14. Behance.net: Starting off our list for creativity is Behance, an online platform owned by Adobe for showcasing and discovering creativity. Famous for the talent it curates and projects, Behance is the perfect way for designers to not just showcase talent but also find great opportunities. One can also find full-time and lucrative opportunities from around the world. However, given the discovery nature of the platform, the pricing of the projects is entirely client dependent. But there is no bidding on this platform.
15. 99Designs: 99Designs is an online creative marketplace that works as an intermediary for designers and clients who post requirements about logo designs, websites, book covers, and pretty much anything related to visual designing and editing. With over 1.7 lakh designers from over 192 countries, it is highly trusted by the creative design community all over the world. The USP of 99Designs is its highly famous design competitions where competitors bid and compete for projects and clients. Clients can either browse and pick profiles that they find interesting or just create a contest where contestants can enter and try to win the project. The pricing is non-uniform as this is a competitive platform and you must be extremely talented and competitive to rank on top.
16. Toptal.com: A pure IT and tech talent-centric platform, Toptal is a dedicated community website that caters to coders, web developers, app developers, and UX/UI designers of the world. Apart from coding and tech development projects, it also acts as a platform for non-tech IT jobs such as project management, finance, accounting etc., Great for networking and pricing, Toptal contributes immensely towards the development of its registered talent by offering many tutorials and research blogs. However, getting in is tough. As the website suggests, it only accepts only the top three percent of the cream crowd. Screening is done rigorously through a series of filtrations of your application.

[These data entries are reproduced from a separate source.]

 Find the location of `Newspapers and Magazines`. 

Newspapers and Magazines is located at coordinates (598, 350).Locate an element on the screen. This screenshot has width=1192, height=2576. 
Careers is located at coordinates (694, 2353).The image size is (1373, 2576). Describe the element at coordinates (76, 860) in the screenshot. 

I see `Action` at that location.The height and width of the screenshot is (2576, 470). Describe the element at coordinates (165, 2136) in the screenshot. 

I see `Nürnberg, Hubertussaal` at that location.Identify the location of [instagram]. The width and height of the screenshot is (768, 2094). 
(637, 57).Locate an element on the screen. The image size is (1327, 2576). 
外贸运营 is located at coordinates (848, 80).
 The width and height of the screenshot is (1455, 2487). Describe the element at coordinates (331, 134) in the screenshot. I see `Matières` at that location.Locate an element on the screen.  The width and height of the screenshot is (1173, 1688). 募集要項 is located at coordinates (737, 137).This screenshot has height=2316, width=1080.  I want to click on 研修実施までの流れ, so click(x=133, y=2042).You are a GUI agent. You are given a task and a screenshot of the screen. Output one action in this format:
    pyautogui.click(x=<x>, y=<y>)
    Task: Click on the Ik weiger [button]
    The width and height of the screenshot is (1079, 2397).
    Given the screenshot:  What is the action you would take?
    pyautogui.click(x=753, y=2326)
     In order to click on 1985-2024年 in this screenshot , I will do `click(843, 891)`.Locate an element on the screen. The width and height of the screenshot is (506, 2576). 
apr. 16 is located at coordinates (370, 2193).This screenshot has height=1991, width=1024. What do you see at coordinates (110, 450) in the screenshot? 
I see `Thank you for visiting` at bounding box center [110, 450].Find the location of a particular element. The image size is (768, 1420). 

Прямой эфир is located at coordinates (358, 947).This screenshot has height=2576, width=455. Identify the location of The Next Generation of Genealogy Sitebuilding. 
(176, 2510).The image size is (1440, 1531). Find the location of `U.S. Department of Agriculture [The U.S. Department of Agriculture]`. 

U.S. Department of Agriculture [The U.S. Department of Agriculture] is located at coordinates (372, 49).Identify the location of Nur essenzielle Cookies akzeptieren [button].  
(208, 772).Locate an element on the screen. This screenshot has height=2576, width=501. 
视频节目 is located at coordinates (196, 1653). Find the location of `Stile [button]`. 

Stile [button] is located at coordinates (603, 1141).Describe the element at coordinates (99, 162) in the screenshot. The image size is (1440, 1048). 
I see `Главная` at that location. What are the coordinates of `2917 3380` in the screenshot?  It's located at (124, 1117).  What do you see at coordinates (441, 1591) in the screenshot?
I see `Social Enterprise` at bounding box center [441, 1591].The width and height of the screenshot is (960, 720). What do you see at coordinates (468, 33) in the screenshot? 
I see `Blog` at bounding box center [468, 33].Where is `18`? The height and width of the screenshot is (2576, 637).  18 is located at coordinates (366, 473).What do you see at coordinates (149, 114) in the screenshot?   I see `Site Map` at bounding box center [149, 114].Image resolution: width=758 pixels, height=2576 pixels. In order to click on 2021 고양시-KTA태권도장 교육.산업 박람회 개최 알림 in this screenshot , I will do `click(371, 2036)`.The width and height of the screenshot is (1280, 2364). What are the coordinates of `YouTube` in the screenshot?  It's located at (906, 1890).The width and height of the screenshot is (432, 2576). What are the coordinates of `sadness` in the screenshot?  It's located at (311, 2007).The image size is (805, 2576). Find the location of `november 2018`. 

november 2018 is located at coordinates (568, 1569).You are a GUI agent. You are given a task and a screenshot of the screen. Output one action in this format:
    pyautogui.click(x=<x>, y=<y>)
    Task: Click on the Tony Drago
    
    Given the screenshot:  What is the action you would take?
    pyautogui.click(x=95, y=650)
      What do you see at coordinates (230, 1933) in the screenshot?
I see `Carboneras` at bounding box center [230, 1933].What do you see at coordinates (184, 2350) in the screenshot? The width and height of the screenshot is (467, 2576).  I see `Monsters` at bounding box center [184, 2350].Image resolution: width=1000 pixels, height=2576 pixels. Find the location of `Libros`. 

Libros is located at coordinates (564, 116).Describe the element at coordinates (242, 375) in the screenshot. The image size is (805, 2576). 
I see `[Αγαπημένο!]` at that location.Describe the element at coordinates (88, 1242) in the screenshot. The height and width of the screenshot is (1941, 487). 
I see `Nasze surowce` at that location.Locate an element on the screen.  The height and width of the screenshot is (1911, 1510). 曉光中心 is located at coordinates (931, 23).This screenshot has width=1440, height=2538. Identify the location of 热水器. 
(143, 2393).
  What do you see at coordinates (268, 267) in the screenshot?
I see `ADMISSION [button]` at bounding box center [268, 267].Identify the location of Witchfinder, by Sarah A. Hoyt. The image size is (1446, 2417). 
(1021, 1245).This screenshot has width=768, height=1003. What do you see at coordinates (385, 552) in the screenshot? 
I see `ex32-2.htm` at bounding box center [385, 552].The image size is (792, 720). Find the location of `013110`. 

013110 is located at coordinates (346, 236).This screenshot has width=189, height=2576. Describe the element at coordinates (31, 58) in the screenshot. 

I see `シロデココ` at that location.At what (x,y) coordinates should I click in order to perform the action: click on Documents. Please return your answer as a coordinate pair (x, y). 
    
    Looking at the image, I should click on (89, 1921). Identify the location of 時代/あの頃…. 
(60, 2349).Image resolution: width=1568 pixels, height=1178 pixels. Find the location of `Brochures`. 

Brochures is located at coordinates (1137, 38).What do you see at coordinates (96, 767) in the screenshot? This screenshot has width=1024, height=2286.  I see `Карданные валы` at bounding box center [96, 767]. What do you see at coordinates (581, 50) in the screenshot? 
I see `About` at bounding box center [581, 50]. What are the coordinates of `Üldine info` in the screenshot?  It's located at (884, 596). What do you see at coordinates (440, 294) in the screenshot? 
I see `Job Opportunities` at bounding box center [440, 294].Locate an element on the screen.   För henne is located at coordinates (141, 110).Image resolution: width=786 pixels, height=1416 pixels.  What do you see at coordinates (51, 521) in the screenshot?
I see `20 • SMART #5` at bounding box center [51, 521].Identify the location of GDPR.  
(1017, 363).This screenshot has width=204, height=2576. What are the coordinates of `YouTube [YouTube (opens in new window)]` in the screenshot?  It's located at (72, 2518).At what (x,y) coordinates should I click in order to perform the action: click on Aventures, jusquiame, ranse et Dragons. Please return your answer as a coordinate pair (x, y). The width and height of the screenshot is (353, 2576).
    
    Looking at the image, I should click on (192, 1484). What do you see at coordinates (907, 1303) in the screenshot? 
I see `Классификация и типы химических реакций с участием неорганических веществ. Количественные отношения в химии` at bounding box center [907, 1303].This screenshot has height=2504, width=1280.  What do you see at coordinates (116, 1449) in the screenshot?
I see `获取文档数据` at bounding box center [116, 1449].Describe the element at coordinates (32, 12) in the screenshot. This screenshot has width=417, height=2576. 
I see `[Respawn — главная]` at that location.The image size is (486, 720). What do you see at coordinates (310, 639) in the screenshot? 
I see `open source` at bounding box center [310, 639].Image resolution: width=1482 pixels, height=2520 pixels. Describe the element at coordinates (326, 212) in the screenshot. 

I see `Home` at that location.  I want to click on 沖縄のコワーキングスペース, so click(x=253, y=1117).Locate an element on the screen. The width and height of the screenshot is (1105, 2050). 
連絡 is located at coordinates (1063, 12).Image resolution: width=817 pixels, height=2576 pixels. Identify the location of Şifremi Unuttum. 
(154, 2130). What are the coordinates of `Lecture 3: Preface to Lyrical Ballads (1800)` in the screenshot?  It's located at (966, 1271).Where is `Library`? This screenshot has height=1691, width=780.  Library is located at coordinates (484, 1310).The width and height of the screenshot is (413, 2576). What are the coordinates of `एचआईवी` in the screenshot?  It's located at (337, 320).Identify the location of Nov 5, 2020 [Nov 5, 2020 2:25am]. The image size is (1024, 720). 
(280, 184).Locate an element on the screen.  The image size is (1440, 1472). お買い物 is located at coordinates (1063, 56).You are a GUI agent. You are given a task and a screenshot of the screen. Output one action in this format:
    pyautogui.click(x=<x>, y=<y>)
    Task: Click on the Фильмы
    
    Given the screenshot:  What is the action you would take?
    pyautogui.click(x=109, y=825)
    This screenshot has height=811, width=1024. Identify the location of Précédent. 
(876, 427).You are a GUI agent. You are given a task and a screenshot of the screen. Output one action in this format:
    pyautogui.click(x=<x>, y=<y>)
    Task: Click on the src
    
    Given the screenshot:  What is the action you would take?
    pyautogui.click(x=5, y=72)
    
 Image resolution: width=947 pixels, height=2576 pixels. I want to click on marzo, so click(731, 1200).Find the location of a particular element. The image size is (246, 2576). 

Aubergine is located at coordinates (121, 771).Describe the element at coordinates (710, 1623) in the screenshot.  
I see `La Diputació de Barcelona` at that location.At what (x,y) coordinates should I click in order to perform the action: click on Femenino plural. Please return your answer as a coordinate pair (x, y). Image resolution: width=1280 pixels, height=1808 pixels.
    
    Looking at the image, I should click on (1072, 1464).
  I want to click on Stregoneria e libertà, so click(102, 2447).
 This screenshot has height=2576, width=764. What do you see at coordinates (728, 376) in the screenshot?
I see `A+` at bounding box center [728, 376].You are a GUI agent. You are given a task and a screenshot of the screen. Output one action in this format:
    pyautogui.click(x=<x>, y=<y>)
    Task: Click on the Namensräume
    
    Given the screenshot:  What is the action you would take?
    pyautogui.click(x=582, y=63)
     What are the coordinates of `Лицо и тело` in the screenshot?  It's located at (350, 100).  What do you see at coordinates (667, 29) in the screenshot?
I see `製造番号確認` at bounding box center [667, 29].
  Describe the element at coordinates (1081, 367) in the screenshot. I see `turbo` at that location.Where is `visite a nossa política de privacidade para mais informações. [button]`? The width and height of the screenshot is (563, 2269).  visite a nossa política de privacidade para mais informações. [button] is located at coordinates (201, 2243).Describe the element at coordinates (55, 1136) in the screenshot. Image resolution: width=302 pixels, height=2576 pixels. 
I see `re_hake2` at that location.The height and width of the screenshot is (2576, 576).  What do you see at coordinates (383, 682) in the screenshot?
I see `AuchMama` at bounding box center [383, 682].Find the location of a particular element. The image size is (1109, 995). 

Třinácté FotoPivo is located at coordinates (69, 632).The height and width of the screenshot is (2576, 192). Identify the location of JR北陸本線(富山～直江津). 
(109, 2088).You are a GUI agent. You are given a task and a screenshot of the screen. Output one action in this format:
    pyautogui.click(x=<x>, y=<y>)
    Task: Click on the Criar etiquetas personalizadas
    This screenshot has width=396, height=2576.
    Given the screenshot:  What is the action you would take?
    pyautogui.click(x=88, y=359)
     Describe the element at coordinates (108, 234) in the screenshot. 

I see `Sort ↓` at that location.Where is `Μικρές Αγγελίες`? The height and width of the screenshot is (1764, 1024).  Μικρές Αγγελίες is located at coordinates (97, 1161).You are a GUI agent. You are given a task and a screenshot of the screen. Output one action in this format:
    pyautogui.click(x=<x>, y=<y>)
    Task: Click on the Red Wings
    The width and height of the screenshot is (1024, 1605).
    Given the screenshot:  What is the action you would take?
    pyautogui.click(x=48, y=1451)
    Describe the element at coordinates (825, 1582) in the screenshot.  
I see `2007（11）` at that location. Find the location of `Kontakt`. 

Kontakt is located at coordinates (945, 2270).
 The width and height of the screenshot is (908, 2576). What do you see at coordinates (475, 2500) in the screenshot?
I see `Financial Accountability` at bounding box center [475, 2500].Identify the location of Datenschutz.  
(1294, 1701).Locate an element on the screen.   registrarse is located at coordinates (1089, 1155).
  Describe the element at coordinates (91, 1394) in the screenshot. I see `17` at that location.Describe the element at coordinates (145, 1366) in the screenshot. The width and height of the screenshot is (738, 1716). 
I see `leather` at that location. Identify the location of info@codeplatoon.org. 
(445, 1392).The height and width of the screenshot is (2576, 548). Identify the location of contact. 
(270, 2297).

17. Codeable.io: Now this one is an interesting website. Codeable is a web platform that is dedicated to WordPress developers around the world. This simple platform ensures that clients need not search for individual developers and check their credentials. An algorithm does all the job of searching if you enter your requirements. As a WordPress developer, all you need to do is create an impeccable profile, bid correctly, and deliver satisfactory work. This ensures you end up ranking for every search related to your expertise and skill set. Codeable pricing follows a no-bid strategy. You can set your own price; this essentially eliminates pricing competition and puts the focus on talent and intuition.
18. Dribble: Dribble, yet another platform owned by Adobe, is a community for creativity. Users can post questions, answer queries, ask for help, and do much more. Think of it as the GitHub for the creative community. Clients can post their requirements to find the right talent for their requirement on Dribble Jobs. This is a brilliant opportunity that can be leveraged if you are a seasoned designer. Like Behance, Dribble has no bid culture. The pricing is either task dependent or client dependent.
19. Envato Studio: Every WordPress developer and design professional knows this vast repository of creative themes, but did you know that Envato has a separate platform that serves as a marketplace for freelancers? The Envato studio enables clients from around the world to search and hire not just talented WordPress developers and designers, but also online marketers and app developers.